Demand for electronic components, a category that includes computer chips, shot up by 32.9 percent.

November signs of strength continued into preliminary December reports. The U.S. industrial sector of the economy grew in December for the 11th consecutive month, but at a slower pace than in November, the National Assn. of Purchasing Management (NAPM) reported in early January. The group said its index, based on a national survey of executives who buy raw materials and supplies for manufacturing companies, registered 55.5 percent in December, compared with 56.2 percent in November. Any reading over 50 is a sign of expansion.

Preliminary reports also show that 1999 holiday sales were very strong. This may help in drawing down inventories and in setting the stage for new orders in January and February.

Another sign of strength is that injection machine import levels increased in late 1999 as injection molders resumed investment in new production capacity.

Forecasts from many groups for 2000 are bullish. NAPM in early January projected 7.7 percent growth in 2000 for all of manufacturing. That forecast names lead sectors: industrial and commercial equipment and computers, electronic components and equipment, and instruments and photographic equipment—all sectors high in use of injection molded parts.

A Strong 1999
The strength in manufacturing for 1999 after a very slow 1998 sets the stage for a strong 2000. Reports continue to come in on just how strong manufacturing growth was in 1999. In late December the U.S. Government increased its estimate of U.S. economic growth in the third quarter as consumers spent more on services and businesses stockpiled more goods than previously reported.

U.S. GDP for Q3 rose at a 5.7 percent annual rate, the fastest since the fourth quarter of 1998. Growth had slowed to a 1.9 percent rate in the second quarter from 3.7 percent in the first.
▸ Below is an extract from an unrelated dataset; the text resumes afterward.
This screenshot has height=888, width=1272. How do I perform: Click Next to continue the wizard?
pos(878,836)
Q4 1999 is likely to come in at about 4.7 percent GDP growth; if so, all of 1999 showed 4 percent growth.

Molders making parts for office equipment, computers, and business and consumer electronics should also be happy with Department of Commerce reports of late December. Spending on business equipment and software rose 15.7 percent in the third quarter 1999. And all manufacturing third quarter exports grew at an 11.5 percent pace.

Automotive in 2000
The year 1999 set a new record for auto sales as consumers bought 16.9 million new passenger cars, pickups, minivans, and sport utility vehicles. This is a 9 percent increase over 1998. Yet few injection molders in the United States saw their automotive parts sales grow quite as fast. Predictions for yet another strong year with sales anticipated to be in the 16 million-unit range carry relatively little promise for U.S. molders.
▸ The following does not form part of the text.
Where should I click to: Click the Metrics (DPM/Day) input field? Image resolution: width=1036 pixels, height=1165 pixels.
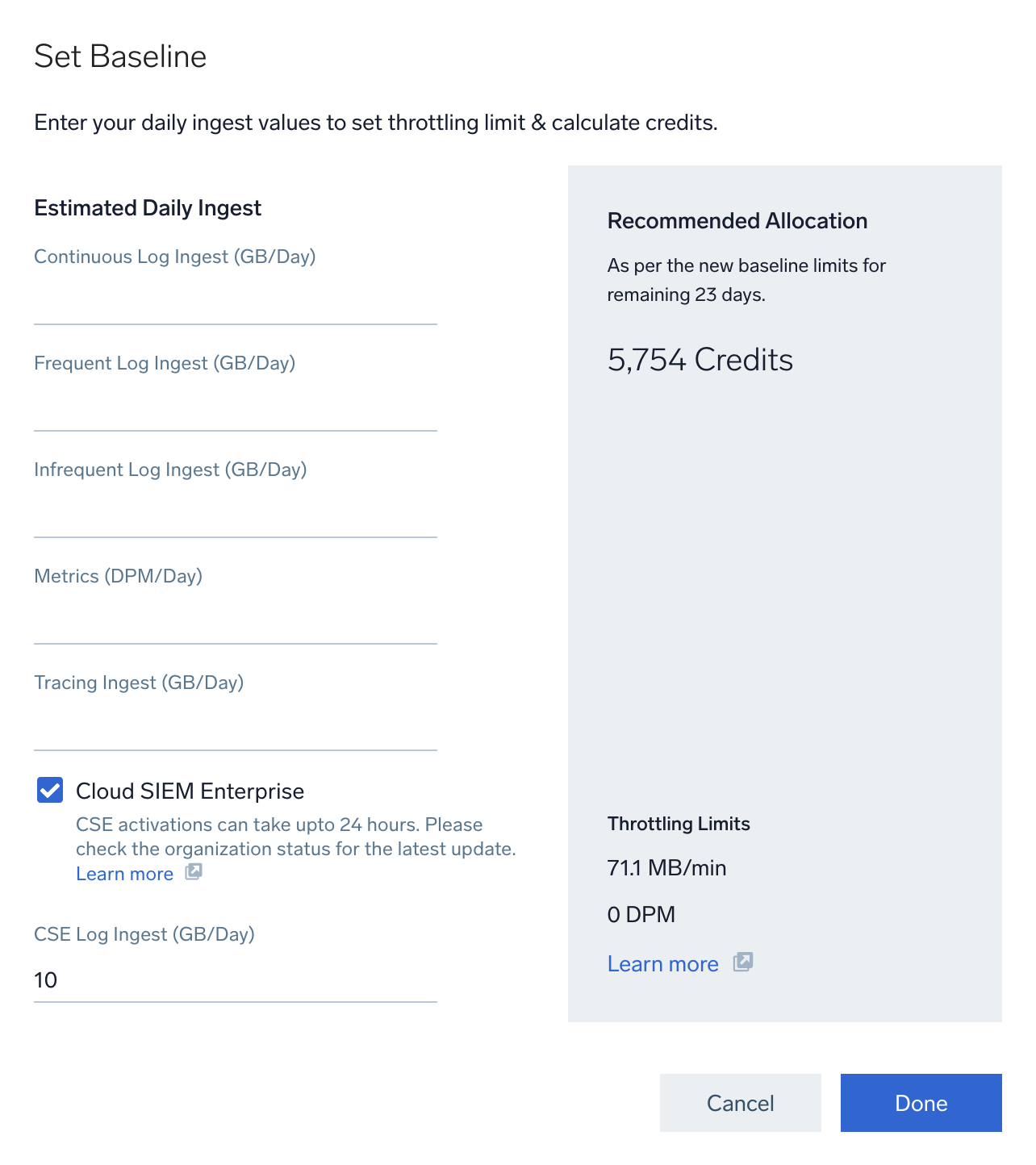click(x=236, y=621)
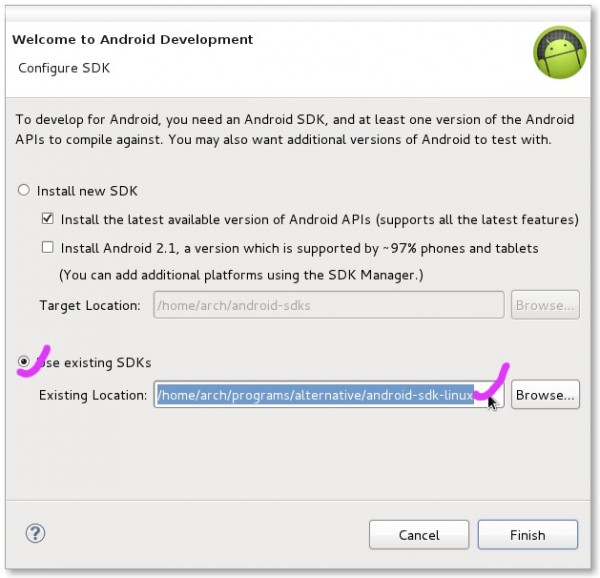The image size is (600, 578).
Task: Click Finish to complete SDK configuration
Action: click(x=527, y=535)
First of all, importers of cars and trucks grew relatively faster than domestic transportation companies. And plants in the United States of giants such as Toyota, Honda, BMW, and DaimlerBenz had excellent years. These transplants still use comparatively fewer U.S.-sourced parts than the traditional domestic makers.

Toyota in late December 1999 reported plans to increase car production in the United States by 16 percent to 1.45 million units. The company also plans to increase at the same rate sourcing of automotive parts from U.S. producers.

The strong wave of parts imports, which grew sharply in 1999, makes it difficult to compete. While the recent weakness of the U.S. dollar as compared to Asian currencies may help slow such growth, we anticipate more import growth in 2000 for this category. Major automobile firms are exploring options on how to expand parts production in Asia. For instance, Delphi Automotive Systems Holdings Inc., the world’s largest auto parts maker, opened a new large facility in Indonesia in December 1999. Others are expected to follow.

Housing: Some Weakness
The recent jump in interest rates has had a significant effect on the housing market. But overall, molders should anticipate little slowdown for this market in 2000. Sales of new and existing houses tend to drive activity at molding plants serving markets such as appliances, electrical parts, and furniture.

In November sales of new homes fell 7.1 percent, the biggest decline in two years. The drop in single-family sales followed a big 9 percent October increase. Even with the setback, the Commerce Department reported in early January, homes were sold at a seasonally adjusted annual rate of 865,000 units in November.